**Action item:**
Write out every record below exactly as it appears.

**Given information:**
►
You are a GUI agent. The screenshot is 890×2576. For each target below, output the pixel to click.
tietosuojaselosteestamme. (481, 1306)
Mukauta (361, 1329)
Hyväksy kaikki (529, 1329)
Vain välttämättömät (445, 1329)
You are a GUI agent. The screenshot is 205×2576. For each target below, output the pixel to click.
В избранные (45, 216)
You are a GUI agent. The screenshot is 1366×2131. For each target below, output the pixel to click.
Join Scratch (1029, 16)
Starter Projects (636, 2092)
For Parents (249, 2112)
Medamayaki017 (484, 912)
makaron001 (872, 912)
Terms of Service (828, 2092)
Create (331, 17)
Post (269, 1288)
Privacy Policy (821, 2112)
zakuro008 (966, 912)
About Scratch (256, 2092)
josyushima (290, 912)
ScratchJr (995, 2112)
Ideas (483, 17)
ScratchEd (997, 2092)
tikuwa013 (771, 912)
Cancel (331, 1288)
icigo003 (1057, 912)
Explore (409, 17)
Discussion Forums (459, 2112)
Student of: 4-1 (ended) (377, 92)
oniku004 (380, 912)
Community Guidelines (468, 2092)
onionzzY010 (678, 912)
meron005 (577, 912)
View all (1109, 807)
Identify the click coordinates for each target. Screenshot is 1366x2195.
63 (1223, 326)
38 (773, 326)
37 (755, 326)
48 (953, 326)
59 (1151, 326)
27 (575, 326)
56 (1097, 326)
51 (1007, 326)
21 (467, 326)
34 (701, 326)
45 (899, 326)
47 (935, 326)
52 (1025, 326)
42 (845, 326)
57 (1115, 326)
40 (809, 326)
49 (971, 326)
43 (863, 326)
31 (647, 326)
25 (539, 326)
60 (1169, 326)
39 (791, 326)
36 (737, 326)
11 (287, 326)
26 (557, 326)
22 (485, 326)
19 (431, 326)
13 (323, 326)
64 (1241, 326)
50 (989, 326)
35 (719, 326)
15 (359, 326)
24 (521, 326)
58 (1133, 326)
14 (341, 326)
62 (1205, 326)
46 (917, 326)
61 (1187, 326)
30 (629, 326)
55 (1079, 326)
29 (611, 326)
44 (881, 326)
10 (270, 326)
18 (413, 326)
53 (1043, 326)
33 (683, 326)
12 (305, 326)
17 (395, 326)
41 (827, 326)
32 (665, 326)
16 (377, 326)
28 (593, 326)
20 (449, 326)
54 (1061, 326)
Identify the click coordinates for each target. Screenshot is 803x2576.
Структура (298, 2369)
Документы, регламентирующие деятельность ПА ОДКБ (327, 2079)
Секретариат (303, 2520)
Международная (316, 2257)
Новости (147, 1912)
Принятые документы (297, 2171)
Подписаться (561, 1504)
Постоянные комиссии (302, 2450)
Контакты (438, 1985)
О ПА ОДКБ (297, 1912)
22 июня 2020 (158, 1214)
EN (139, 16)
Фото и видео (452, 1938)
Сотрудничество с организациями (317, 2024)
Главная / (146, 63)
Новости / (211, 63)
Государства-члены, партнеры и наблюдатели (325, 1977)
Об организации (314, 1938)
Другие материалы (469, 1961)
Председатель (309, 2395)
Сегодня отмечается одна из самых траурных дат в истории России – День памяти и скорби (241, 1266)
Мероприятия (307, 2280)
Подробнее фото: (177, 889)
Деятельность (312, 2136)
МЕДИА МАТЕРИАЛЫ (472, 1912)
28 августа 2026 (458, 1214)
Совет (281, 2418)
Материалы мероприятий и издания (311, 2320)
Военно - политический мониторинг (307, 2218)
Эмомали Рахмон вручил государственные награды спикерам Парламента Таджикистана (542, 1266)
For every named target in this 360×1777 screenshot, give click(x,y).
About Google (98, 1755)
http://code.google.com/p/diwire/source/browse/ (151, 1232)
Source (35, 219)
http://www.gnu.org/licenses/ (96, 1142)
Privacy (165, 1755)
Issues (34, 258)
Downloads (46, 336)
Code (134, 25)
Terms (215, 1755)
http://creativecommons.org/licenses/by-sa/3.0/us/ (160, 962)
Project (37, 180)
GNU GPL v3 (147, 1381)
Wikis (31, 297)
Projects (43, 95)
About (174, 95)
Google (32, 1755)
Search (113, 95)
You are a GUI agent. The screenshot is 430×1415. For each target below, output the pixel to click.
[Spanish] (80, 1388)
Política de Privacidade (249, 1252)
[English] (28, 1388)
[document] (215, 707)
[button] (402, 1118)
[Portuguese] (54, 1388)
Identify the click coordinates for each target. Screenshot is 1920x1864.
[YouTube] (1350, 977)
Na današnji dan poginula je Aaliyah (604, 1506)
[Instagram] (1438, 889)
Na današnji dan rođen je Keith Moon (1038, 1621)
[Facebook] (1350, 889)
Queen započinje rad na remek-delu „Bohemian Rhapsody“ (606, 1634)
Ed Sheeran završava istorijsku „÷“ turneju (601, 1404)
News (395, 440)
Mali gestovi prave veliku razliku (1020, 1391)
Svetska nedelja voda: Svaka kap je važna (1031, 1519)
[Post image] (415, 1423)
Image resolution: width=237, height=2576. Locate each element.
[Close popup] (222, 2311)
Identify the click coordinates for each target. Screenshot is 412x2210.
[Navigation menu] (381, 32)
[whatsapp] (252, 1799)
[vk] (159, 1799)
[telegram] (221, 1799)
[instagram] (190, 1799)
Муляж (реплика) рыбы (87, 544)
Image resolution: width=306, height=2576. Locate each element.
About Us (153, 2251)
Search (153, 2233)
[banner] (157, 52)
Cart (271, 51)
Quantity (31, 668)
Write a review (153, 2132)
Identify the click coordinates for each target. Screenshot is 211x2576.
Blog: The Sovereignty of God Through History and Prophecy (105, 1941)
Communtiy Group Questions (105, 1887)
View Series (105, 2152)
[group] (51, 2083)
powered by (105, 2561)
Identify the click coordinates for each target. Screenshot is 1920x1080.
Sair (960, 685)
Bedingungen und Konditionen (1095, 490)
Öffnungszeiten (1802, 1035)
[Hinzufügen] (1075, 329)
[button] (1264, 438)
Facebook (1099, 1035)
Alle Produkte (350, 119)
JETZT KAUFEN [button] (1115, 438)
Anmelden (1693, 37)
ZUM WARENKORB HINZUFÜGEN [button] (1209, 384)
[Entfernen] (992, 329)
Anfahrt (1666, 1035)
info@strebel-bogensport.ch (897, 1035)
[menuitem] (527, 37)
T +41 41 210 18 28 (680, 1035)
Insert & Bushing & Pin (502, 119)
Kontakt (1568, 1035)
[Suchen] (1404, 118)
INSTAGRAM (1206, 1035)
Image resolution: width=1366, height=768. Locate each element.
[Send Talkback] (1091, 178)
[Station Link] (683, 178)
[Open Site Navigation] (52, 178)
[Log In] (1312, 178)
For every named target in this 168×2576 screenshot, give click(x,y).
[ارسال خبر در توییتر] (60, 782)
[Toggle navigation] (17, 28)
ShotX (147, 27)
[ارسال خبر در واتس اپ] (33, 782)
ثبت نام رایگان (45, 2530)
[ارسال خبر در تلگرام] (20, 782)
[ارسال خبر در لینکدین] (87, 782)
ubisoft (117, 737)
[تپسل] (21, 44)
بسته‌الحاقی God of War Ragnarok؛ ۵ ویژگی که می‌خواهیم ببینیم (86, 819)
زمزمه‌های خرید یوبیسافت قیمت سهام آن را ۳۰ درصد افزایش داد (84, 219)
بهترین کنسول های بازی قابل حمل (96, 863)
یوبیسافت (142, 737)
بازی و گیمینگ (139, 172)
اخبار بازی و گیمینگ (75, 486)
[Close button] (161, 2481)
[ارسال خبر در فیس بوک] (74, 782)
◄
**Result:**
You are a GUI agent. The screenshot is 890×2576. For each target below, output the pixel to click.
tietosuojaselosteestamme. (481, 1306)
Mukauta (361, 1329)
Hyväksy kaikki (529, 1329)
Vain välttämättömät (445, 1329)
You are a GUI agent. The screenshot is 205×2576. For each target below, output the pixel to click.
В избранные (45, 216)
You are a GUI agent. The screenshot is 1366×2131. For each target below, output the pixel to click.
Join Scratch (1029, 16)
Starter Projects (636, 2092)
For Parents (249, 2112)
Medamayaki017 (484, 912)
makaron001 (872, 912)
Terms of Service (828, 2092)
Create (331, 17)
Post (269, 1288)
Privacy Policy (821, 2112)
zakuro008 (966, 912)
About Scratch (256, 2092)
josyushima (290, 912)
ScratchJr (995, 2112)
Ideas (483, 17)
ScratchEd (997, 2092)
tikuwa013 (771, 912)
Cancel (331, 1288)
icigo003 (1057, 912)
Explore (409, 17)
Discussion Forums (459, 2112)
Student of: 4-1 (ended) (377, 92)
oniku004 (380, 912)
Community Guidelines (468, 2092)
onionzzY010 (678, 912)
meron005 (577, 912)
View all (1109, 807)
Identify the click coordinates for each target. Screenshot is 1366x2195.
63 (1223, 326)
38 (773, 326)
37 (755, 326)
48 (953, 326)
59 (1151, 326)
27 (575, 326)
56 (1097, 326)
51 (1007, 326)
21 (467, 326)
34 (701, 326)
45 (899, 326)
47 (935, 326)
52 (1025, 326)
42 (845, 326)
57 (1115, 326)
40 (809, 326)
49 (971, 326)
43 (863, 326)
31 (647, 326)
25 (539, 326)
60 (1169, 326)
39 (791, 326)
36 (737, 326)
11 (287, 326)
26 (557, 326)
22 (485, 326)
19 (431, 326)
13 (323, 326)
64 (1241, 326)
50 (989, 326)
35 (719, 326)
15 (359, 326)
24 (521, 326)
58 (1133, 326)
14 (341, 326)
62 (1205, 326)
46 (917, 326)
61 (1187, 326)
30 (629, 326)
55 (1079, 326)
29 (611, 326)
44 (881, 326)
10 (270, 326)
18 (413, 326)
53 (1043, 326)
33 (683, 326)
12 (305, 326)
17 (395, 326)
41 (827, 326)
32 (665, 326)
16 (377, 326)
28 (593, 326)
20 (449, 326)
54 (1061, 326)
Identify the click coordinates for each target. Screenshot is 803x2576.
Структура (298, 2369)
Документы, регламентирующие деятельность ПА ОДКБ (327, 2079)
Секретариат (303, 2520)
Международная (316, 2257)
Новости (147, 1912)
Принятые документы (297, 2171)
Подписаться (561, 1504)
Постоянные комиссии (302, 2450)
Контакты (438, 1985)
О ПА ОДКБ (297, 1912)
22 июня 2020 (158, 1214)
EN (139, 16)
Фото и видео (452, 1938)
Сотрудничество с организациями (317, 2024)
Главная / (146, 63)
Новости / (211, 63)
Государства-члены, партнеры и наблюдатели (325, 1977)
Об организации (314, 1938)
Другие материалы (469, 1961)
Председатель (309, 2395)
Сегодня отмечается одна из самых траурных дат в истории России – День памяти и скорби (241, 1266)
Мероприятия (307, 2280)
Подробнее фото: (177, 889)
Деятельность (312, 2136)
МЕДИА МАТЕРИАЛЫ (472, 1912)
28 августа 2026 (458, 1214)
Совет (281, 2418)
Материалы мероприятий и издания (311, 2320)
Военно - политический мониторинг (307, 2218)
Эмомали Рахмон вручил государственные награды спикерам Парламента Таджикистана (542, 1266)
For every named target in this 360×1777 screenshot, give click(x,y).
About Google (98, 1755)
http://code.google.com/p/diwire/source/browse/ (151, 1232)
Source (35, 219)
http://www.gnu.org/licenses/ (96, 1142)
Privacy (165, 1755)
Issues (34, 258)
Downloads (46, 336)
Code (134, 25)
Terms (215, 1755)
http://creativecommons.org/licenses/by-sa/3.0/us/ (160, 962)
Project (37, 180)
GNU GPL v3 (147, 1381)
Wikis (31, 297)
Projects (43, 95)
About (174, 95)
Google (32, 1755)
Search (113, 95)
You are a GUI agent. The screenshot is 430×1415. For each target below, output the pixel to click.
[Spanish] (80, 1388)
Política de Privacidade (249, 1252)
[English] (28, 1388)
[document] (215, 707)
[button] (402, 1118)
[Portuguese] (54, 1388)
Identify the click coordinates for each target. Screenshot is 1920x1864.
[YouTube] (1350, 977)
Na današnji dan poginula je Aaliyah (604, 1506)
[Instagram] (1438, 889)
Na današnji dan rođen je Keith Moon (1038, 1621)
[Facebook] (1350, 889)
Queen započinje rad na remek-delu „Bohemian Rhapsody“ (606, 1634)
Ed Sheeran završava istorijsku „÷“ turneju (601, 1404)
News (395, 440)
Mali gestovi prave veliku razliku (1020, 1391)
Svetska nedelja voda: Svaka kap je važna (1031, 1519)
[Post image] (415, 1423)
Image resolution: width=237, height=2576. Locate each element.
[Close popup] (222, 2311)
Identify the click coordinates for each target. Screenshot is 412x2210.
[Navigation menu] (381, 32)
[whatsapp] (252, 1799)
[vk] (159, 1799)
[telegram] (221, 1799)
[instagram] (190, 1799)
Муляж (реплика) рыбы (87, 544)
Image resolution: width=306, height=2576. Locate each element.
About Us (153, 2251)
Search (153, 2233)
[banner] (157, 52)
Cart (271, 51)
Quantity (31, 668)
Write a review (153, 2132)
Identify the click coordinates for each target. Screenshot is 211x2576.
Blog: The Sovereignty of God Through History and Prophecy (105, 1941)
Communtiy Group Questions (105, 1887)
View Series (105, 2152)
[group] (51, 2083)
powered by (105, 2561)
Identify the click coordinates for each target. Screenshot is 1920x1080.
Sair (960, 685)
Bedingungen und Konditionen (1095, 490)
Öffnungszeiten (1802, 1035)
[Hinzufügen] (1075, 329)
[button] (1264, 438)
Facebook (1099, 1035)
Alle Produkte (350, 119)
JETZT KAUFEN [button] (1115, 438)
Anmelden (1693, 37)
ZUM WARENKORB HINZUFÜGEN [button] (1209, 384)
[Entfernen] (992, 329)
Anfahrt (1666, 1035)
info@strebel-bogensport.ch (897, 1035)
[menuitem] (527, 37)
T +41 41 210 18 28 (680, 1035)
Insert & Bushing & Pin (502, 119)
Kontakt (1568, 1035)
[Suchen] (1404, 118)
INSTAGRAM (1206, 1035)
Image resolution: width=1366, height=768. Locate each element.
[Send Talkback] (1091, 178)
[Station Link] (683, 178)
[Open Site Navigation] (52, 178)
[Log In] (1312, 178)
For every named target in this 168×2576 screenshot, give click(x,y).
[ارسال خبر در توییتر] (60, 782)
[Toggle navigation] (17, 28)
ShotX (147, 27)
[ارسال خبر در واتس اپ] (33, 782)
ثبت نام رایگان (45, 2530)
[ارسال خبر در تلگرام] (20, 782)
[ارسال خبر در لینکدین] (87, 782)
ubisoft (117, 737)
[تپسل] (21, 44)
بسته‌الحاقی God of War Ragnarok؛ ۵ ویژگی که می‌خواهیم ببینیم (86, 819)
زمزمه‌های خرید یوبیسافت قیمت سهام آن را ۳۰ درصد افزایش داد (84, 219)
بهترین کنسول های بازی قابل حمل (96, 863)
یوبیسافت (142, 737)
بازی و گیمینگ (139, 172)
اخبار بازی و گیمینگ (75, 486)
[Close button] (161, 2481)
[ارسال خبر در فیس بوک] (74, 782)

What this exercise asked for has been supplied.